» **WORK REQUEST**
Return only those lines of the material that contain "will".

◇ ◇ ◇

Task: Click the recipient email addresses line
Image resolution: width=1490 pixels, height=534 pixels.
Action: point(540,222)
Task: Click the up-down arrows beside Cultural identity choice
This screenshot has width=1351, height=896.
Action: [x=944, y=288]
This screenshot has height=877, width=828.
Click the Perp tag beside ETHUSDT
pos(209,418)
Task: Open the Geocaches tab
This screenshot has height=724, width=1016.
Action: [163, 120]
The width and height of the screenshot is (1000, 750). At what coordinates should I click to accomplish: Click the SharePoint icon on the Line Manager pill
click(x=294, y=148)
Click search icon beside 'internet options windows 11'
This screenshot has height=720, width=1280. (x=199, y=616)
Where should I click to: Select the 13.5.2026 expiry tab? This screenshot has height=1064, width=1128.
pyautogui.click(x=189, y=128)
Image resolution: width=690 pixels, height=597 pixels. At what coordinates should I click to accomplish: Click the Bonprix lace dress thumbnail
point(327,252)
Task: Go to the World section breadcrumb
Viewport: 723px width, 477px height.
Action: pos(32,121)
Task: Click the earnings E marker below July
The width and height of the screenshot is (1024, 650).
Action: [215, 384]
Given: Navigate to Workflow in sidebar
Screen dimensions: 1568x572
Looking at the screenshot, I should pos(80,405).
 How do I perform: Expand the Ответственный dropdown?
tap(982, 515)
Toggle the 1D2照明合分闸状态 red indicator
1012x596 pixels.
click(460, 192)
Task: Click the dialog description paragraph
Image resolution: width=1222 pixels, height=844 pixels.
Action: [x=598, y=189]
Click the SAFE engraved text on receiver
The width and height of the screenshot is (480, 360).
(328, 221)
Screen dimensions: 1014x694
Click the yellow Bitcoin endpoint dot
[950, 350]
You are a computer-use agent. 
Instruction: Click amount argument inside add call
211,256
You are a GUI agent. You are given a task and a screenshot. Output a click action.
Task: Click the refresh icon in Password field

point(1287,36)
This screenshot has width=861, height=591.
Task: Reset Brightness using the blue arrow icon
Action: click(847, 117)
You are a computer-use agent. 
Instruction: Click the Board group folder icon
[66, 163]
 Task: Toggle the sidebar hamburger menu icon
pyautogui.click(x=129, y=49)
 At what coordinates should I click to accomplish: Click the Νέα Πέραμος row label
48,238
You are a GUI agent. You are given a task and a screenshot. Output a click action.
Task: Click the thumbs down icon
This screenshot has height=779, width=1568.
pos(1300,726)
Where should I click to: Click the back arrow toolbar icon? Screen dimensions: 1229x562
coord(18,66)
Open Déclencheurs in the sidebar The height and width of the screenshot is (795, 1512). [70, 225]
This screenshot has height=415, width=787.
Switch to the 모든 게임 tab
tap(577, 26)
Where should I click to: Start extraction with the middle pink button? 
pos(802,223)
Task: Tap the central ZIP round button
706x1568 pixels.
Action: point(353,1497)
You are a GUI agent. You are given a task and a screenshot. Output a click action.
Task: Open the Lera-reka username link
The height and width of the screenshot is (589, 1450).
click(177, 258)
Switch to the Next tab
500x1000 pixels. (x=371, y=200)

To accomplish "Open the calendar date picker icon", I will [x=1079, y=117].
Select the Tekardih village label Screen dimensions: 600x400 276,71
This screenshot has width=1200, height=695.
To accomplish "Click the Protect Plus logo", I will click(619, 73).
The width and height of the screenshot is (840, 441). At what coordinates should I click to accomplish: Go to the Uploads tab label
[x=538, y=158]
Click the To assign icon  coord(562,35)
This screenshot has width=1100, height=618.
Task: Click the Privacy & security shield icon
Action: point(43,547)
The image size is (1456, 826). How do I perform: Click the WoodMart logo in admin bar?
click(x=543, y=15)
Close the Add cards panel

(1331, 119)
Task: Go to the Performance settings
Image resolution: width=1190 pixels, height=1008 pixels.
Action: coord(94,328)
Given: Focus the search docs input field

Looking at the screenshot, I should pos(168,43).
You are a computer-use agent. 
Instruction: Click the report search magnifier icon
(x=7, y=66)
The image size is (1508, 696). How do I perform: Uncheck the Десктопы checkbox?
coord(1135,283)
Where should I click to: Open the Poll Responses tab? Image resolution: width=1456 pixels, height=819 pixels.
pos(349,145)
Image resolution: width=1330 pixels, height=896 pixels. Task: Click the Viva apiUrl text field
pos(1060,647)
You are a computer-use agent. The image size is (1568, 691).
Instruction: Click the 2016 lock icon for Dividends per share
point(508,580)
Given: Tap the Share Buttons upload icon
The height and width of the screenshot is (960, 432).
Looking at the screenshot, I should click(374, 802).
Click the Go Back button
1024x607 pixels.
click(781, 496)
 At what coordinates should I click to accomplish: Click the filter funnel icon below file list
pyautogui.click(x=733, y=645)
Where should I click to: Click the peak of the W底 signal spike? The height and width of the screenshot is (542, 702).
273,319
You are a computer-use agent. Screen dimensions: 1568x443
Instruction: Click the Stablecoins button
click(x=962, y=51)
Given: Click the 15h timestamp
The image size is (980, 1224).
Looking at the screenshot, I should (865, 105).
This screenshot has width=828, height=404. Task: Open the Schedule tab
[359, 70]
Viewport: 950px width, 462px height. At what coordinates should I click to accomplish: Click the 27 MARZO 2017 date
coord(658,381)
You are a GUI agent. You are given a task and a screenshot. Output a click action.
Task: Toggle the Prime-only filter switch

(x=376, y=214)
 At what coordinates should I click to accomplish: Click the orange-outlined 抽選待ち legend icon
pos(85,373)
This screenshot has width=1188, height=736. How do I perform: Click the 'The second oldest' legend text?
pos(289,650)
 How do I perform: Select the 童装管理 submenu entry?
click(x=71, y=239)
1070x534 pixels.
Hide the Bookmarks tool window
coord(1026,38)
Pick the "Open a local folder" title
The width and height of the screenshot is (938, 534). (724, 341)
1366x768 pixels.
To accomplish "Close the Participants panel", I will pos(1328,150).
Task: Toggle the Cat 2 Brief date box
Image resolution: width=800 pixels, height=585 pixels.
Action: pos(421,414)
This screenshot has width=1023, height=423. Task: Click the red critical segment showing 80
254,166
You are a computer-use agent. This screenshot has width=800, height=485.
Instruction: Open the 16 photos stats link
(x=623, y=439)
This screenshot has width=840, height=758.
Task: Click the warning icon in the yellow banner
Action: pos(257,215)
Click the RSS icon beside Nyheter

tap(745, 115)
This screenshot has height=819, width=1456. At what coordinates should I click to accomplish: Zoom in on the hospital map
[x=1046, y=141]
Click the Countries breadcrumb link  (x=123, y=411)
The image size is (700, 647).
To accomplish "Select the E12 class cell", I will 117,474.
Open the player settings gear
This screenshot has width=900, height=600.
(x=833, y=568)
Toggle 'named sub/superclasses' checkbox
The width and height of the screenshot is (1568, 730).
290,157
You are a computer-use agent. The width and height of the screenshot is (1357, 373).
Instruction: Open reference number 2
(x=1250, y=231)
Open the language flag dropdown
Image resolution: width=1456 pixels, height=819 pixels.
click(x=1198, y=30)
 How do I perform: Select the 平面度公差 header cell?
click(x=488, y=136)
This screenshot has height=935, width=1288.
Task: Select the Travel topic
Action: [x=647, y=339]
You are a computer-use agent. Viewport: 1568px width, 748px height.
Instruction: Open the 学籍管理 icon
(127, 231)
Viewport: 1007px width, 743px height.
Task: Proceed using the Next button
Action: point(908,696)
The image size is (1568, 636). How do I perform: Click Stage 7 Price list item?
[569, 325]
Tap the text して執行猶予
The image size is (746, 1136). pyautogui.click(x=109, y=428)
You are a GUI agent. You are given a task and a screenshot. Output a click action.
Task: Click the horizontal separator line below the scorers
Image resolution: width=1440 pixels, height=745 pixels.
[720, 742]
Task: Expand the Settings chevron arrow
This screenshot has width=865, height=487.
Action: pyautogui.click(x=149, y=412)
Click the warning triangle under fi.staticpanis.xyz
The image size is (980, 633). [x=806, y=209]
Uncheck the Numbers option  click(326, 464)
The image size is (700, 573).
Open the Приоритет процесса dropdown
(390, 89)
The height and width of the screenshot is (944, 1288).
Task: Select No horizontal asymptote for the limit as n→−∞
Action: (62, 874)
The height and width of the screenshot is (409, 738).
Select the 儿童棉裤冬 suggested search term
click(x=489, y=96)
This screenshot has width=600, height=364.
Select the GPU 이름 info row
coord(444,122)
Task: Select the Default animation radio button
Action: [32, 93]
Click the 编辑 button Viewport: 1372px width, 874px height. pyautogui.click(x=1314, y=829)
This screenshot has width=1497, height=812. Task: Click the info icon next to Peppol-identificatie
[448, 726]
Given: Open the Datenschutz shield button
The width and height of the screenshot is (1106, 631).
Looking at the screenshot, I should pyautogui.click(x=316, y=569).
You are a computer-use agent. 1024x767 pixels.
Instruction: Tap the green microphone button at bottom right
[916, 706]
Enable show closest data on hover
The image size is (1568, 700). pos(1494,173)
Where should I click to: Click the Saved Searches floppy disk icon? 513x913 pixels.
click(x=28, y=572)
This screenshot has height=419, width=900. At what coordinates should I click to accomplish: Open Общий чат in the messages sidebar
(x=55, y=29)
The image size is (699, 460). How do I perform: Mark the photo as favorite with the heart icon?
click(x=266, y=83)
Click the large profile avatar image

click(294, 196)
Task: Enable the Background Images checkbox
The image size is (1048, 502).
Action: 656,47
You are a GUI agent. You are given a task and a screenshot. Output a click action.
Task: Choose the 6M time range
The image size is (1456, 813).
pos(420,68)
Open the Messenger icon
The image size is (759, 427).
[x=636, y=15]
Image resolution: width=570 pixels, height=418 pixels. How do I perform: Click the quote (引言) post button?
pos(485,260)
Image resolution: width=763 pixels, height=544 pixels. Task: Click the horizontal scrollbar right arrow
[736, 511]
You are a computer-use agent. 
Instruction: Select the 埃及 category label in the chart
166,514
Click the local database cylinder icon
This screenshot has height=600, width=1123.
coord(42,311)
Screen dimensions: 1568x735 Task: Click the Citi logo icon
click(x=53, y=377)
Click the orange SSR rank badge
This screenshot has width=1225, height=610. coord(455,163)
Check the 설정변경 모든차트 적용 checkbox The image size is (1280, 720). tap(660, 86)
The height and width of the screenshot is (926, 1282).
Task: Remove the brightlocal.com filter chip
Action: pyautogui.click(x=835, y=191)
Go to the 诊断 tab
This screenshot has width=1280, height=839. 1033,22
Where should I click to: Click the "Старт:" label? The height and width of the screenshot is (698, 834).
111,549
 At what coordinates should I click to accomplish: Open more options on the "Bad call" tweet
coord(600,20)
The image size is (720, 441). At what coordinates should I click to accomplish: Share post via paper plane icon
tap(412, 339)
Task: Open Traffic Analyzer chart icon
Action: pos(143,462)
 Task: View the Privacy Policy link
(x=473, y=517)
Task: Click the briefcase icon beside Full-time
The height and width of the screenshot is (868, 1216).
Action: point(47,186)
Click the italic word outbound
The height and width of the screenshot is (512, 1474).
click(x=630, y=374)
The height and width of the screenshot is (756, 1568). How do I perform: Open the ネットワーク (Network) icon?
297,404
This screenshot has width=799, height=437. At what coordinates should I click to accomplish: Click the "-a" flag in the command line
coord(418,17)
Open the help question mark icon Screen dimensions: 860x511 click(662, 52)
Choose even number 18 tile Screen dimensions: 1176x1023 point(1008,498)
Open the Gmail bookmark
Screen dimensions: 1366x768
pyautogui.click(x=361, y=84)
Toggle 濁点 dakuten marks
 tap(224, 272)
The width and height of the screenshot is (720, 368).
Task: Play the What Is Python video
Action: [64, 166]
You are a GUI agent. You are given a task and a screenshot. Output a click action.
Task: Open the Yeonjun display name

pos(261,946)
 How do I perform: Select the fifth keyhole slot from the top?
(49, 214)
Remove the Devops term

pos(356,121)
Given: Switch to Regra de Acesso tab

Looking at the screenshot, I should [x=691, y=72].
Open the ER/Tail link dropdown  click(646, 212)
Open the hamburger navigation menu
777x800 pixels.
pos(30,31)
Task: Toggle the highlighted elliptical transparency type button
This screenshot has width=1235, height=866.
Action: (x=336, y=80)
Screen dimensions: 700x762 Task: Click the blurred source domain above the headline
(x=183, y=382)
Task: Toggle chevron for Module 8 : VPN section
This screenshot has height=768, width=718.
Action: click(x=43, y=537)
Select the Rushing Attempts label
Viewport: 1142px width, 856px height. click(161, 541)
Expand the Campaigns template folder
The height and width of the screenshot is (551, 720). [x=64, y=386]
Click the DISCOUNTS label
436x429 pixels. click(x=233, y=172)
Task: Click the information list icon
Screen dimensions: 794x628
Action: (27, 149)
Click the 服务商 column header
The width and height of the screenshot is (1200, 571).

◇ ◇ ◇

» **YOUR RESPONSE**
To accomplish "Open the calendar date picker icon", I will [x=1079, y=117].
To accomplish "Click the Protect Plus logo", I will click(619, 73).
To accomplish "Close the Participants panel", I will pos(1328,150).
To accomplish "Select the E12 class cell", I will 117,474.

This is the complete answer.